La serie no cae en el dogmatismo y, como en Anatomía de una caída (Justine Triet, 2023), es muy consciente de lo difícil que resulta demostrar unos hechos ocurridos a puerta cerrada y que dependen de las versiones opuestas de los dos únicos intervinientes/testigos. Y en ese terreno incierto, además de hablar sobre asuntos como el consentimiento, el miedo cerval a contar la verdad o la maleabilidad de los recuerdos, los guiones se encargan de cargar de razones a las dos partes, pues presentan la pervivencia de determinadas ‘tradiciones’ o a una figura paterna que quiere a sus hijos, que actúa movido por una concepción totalmente errónea del amor y que, además, es un ejemplo de éxito, un tipo alejado de los perfiles psicopáticos con que la ficción ha asociado a esta clase de personajes. Iñigo no es un monstruo, es alguien normal.

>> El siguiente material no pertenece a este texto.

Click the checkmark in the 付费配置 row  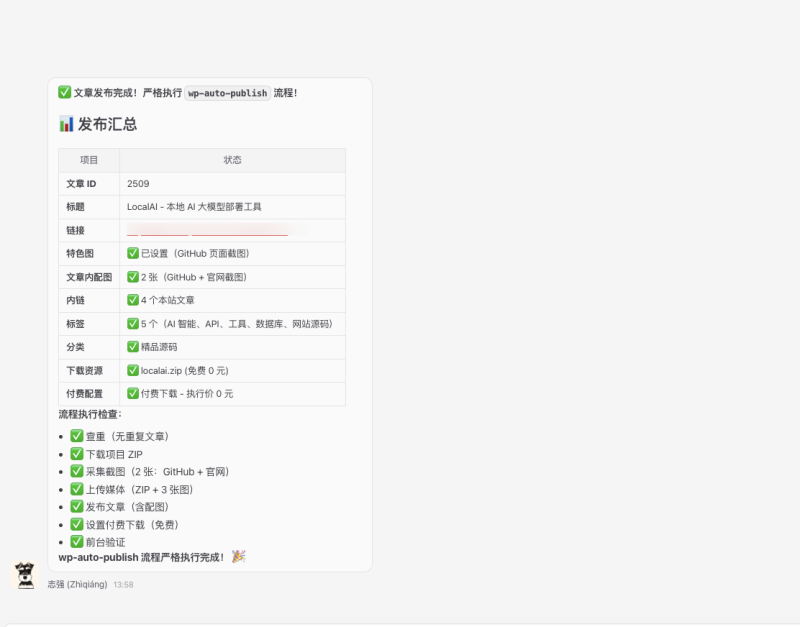pyautogui.click(x=134, y=393)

Además, se van mostrando una serie de comportamientos y de costumbres naturalizadas por la sociedad, y por sociedad entiéndase desde la familia hasta los tribunales, que la serie cuestiona y que quedan registradas en una abominable frase pronunciada por la hermana de Iñigo, encarnada por Elisabet Gelabert: “Y qué vamos a hacer, ¿condenar a todos los hombres mayores de sesenta años?”.
Eso sí, en Querer hay una clara toma de posición, certificada por un sobrecogedor final que da cuenta de la constante incertidumbre y del miedo atroz con el que se ven obligadas a convivir todas esas mujeres violentadas que no estarán tranquilas hasta que sus exparejas tengan miedo de que la pastilla de jabón se les caiga de las manos o las parta un rayo.